Gather each line of the records that contains the string "circle".

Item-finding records
.....
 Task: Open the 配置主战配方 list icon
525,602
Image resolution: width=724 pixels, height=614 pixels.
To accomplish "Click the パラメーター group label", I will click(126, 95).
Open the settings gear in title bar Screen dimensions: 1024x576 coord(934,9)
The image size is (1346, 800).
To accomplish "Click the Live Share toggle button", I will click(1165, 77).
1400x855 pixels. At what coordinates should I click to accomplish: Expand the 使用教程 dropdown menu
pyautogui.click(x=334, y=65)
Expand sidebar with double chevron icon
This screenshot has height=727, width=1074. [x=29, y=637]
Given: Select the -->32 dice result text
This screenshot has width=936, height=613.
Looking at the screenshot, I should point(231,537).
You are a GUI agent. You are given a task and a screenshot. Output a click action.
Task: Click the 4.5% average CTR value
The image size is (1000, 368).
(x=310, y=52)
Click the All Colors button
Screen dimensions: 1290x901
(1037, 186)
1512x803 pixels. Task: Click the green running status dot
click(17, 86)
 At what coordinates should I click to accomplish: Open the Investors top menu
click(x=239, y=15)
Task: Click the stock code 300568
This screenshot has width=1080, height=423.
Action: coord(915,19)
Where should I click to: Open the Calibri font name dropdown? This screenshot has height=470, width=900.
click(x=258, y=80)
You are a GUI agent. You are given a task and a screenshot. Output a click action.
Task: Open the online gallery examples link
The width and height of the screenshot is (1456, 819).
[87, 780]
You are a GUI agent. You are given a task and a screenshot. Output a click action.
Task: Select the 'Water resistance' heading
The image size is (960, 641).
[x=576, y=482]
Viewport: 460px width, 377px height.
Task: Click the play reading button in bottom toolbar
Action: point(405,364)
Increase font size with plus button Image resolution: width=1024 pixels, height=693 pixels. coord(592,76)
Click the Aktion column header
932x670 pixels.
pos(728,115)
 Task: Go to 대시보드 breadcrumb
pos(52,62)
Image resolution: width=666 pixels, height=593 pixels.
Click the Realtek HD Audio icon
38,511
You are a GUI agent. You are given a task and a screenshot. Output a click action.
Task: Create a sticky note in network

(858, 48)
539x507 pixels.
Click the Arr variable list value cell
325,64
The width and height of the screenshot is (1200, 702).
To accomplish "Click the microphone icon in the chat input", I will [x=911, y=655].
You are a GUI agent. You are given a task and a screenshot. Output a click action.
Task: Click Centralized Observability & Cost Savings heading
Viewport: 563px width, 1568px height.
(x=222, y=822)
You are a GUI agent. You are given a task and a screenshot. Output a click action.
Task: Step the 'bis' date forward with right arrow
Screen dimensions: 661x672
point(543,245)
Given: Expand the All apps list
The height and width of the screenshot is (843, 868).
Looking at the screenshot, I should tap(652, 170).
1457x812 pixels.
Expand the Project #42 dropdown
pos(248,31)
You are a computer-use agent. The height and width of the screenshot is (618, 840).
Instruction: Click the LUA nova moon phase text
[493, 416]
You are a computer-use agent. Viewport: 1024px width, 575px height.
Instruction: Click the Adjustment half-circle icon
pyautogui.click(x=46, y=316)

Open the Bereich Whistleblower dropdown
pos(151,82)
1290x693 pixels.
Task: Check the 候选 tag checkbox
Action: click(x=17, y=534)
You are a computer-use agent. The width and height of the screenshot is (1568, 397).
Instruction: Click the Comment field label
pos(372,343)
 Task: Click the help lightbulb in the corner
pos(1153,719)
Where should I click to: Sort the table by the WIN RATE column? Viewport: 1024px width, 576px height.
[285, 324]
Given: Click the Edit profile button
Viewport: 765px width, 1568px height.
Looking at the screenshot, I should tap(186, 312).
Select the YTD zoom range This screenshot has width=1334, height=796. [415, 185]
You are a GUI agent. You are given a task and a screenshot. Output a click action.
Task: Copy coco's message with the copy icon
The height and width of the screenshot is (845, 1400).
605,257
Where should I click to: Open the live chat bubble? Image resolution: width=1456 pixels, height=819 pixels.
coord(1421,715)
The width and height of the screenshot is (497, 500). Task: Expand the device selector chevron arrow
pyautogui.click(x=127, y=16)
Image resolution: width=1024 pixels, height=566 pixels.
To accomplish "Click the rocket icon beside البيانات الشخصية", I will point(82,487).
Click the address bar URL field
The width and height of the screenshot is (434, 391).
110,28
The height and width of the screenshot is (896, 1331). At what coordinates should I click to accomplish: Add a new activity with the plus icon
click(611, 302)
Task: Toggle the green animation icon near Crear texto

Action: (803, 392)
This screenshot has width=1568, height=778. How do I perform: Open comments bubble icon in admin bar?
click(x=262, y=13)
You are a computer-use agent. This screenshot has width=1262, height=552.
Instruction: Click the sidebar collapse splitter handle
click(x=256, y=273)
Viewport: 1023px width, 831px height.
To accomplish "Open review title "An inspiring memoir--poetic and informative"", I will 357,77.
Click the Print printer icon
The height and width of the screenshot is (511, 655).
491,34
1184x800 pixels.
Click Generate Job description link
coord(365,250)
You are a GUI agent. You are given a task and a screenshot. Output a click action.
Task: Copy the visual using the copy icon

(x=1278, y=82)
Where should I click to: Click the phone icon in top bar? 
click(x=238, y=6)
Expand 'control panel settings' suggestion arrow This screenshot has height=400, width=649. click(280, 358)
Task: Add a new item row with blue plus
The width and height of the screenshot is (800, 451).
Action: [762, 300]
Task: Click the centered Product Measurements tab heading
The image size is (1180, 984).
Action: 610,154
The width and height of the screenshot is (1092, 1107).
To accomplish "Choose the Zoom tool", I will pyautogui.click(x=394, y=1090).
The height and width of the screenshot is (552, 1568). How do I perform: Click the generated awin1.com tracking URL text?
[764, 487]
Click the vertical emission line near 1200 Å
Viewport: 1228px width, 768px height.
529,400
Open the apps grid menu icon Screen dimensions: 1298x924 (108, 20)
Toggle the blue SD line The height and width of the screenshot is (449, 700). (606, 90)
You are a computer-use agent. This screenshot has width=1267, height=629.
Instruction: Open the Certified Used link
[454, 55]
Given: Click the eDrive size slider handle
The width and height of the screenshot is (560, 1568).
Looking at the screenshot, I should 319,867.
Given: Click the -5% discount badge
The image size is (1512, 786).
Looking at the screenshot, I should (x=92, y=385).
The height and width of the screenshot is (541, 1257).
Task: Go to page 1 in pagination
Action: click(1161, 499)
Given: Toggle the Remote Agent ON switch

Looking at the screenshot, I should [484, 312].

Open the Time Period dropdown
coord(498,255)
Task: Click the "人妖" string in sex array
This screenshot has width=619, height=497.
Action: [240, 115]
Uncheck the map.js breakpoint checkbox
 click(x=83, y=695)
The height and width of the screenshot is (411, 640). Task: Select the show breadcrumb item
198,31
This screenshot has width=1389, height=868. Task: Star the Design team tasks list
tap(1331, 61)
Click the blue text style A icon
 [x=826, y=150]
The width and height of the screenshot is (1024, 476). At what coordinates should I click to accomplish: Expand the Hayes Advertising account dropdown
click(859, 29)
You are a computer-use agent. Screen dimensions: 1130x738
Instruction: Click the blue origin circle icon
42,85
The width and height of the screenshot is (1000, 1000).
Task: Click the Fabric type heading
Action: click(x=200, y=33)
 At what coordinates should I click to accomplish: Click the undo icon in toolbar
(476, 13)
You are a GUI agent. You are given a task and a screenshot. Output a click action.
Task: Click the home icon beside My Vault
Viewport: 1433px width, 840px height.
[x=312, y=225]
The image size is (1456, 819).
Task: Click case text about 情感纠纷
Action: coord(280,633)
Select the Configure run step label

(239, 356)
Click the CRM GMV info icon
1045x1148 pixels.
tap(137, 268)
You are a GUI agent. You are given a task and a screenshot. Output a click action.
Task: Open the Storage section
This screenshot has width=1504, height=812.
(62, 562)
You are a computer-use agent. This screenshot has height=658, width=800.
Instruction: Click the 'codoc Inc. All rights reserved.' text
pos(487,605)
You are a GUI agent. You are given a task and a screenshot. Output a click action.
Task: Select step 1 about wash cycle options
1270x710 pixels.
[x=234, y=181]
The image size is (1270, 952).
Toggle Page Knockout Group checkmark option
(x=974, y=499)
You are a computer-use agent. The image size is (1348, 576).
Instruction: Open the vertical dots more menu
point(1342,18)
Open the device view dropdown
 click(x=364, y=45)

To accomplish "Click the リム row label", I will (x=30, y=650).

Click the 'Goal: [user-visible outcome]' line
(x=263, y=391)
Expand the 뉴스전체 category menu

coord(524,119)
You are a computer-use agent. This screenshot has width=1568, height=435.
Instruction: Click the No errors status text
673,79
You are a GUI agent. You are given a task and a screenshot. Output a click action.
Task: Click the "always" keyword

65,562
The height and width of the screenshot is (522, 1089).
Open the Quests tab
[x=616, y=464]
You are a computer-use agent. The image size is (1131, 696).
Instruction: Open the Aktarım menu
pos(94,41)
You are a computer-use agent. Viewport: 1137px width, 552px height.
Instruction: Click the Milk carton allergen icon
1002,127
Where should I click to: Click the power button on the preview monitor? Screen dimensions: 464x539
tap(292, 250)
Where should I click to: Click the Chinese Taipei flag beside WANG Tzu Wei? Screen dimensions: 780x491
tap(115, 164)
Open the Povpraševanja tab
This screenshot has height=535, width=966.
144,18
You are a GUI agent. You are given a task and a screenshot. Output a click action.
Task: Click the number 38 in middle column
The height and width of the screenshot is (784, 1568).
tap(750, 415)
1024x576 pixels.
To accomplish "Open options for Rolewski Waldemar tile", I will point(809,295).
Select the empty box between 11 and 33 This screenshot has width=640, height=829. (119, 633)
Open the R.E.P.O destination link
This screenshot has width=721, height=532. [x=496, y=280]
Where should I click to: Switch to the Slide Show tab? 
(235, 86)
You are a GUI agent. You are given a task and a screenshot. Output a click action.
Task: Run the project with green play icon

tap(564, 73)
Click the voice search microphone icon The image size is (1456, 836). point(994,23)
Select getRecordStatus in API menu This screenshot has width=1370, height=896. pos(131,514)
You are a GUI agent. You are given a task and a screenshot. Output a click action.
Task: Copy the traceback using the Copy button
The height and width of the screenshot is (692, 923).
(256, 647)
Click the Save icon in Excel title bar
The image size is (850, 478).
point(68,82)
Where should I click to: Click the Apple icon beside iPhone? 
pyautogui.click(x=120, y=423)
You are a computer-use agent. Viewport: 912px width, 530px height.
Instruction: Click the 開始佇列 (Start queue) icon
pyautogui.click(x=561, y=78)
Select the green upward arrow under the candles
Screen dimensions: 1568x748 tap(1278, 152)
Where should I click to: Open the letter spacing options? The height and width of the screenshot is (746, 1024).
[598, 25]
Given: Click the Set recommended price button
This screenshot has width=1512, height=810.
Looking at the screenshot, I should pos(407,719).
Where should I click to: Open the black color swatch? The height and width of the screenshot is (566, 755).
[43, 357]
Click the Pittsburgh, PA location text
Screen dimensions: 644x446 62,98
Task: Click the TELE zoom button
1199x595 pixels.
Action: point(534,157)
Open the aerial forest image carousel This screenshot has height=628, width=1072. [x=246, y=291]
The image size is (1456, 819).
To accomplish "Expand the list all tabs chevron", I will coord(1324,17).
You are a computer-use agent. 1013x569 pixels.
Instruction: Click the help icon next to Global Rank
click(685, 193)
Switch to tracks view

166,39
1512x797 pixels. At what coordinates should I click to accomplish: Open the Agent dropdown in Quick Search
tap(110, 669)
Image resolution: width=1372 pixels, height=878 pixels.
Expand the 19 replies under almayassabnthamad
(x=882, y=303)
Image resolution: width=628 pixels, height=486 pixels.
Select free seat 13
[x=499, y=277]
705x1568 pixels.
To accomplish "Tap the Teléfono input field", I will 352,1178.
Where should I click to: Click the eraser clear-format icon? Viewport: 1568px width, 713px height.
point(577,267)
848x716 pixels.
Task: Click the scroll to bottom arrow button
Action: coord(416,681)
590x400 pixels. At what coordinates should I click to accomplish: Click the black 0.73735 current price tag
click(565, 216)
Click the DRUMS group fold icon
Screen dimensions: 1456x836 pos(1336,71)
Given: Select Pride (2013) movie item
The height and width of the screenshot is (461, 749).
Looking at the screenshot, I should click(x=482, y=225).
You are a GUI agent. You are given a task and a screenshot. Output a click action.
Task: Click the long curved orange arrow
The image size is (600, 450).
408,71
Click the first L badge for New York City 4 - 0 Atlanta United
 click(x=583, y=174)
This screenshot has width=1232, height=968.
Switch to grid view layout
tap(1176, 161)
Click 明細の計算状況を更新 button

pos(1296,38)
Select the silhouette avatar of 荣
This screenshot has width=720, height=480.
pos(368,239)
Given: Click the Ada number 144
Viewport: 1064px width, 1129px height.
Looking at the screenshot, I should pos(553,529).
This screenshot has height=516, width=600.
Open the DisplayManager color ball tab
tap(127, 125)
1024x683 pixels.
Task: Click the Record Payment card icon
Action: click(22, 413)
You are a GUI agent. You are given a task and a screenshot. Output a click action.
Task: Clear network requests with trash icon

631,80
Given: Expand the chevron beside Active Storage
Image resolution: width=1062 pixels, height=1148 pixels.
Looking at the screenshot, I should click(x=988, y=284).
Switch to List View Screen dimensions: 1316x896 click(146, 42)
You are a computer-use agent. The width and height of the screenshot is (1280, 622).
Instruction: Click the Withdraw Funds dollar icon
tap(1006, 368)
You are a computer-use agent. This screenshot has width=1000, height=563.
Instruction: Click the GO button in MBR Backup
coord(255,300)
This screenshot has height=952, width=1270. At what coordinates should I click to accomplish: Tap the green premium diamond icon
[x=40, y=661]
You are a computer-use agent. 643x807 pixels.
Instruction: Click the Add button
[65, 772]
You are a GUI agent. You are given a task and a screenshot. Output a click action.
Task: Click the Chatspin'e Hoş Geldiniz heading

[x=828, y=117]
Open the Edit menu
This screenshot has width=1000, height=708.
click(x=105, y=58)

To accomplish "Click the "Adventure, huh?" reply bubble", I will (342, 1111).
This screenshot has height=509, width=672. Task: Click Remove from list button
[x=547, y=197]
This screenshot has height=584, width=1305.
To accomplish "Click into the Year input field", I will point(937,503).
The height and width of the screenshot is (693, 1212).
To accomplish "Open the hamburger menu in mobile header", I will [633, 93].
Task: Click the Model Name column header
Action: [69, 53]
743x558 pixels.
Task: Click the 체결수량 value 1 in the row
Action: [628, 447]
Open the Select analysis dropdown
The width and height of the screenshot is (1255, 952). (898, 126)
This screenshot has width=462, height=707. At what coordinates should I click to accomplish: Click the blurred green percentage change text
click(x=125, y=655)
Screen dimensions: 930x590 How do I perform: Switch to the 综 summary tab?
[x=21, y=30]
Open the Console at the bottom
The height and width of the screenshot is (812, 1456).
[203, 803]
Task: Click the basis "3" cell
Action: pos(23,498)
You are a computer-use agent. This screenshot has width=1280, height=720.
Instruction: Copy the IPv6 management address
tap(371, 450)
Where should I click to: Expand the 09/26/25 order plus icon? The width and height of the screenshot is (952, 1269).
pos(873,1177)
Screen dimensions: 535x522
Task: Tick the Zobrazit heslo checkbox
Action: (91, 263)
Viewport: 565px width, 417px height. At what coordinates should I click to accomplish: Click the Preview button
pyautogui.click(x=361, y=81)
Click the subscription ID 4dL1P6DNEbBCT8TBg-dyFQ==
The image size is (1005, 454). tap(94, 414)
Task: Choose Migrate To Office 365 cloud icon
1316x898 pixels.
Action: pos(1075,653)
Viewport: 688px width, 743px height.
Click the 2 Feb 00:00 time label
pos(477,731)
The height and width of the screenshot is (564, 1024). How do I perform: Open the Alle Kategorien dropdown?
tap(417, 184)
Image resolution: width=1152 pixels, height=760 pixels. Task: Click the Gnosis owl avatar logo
.....
ANSWER TO THIS TASK:
Instruction: Click the Adjustment half-circle icon
Instruction: Click the blue origin circle icon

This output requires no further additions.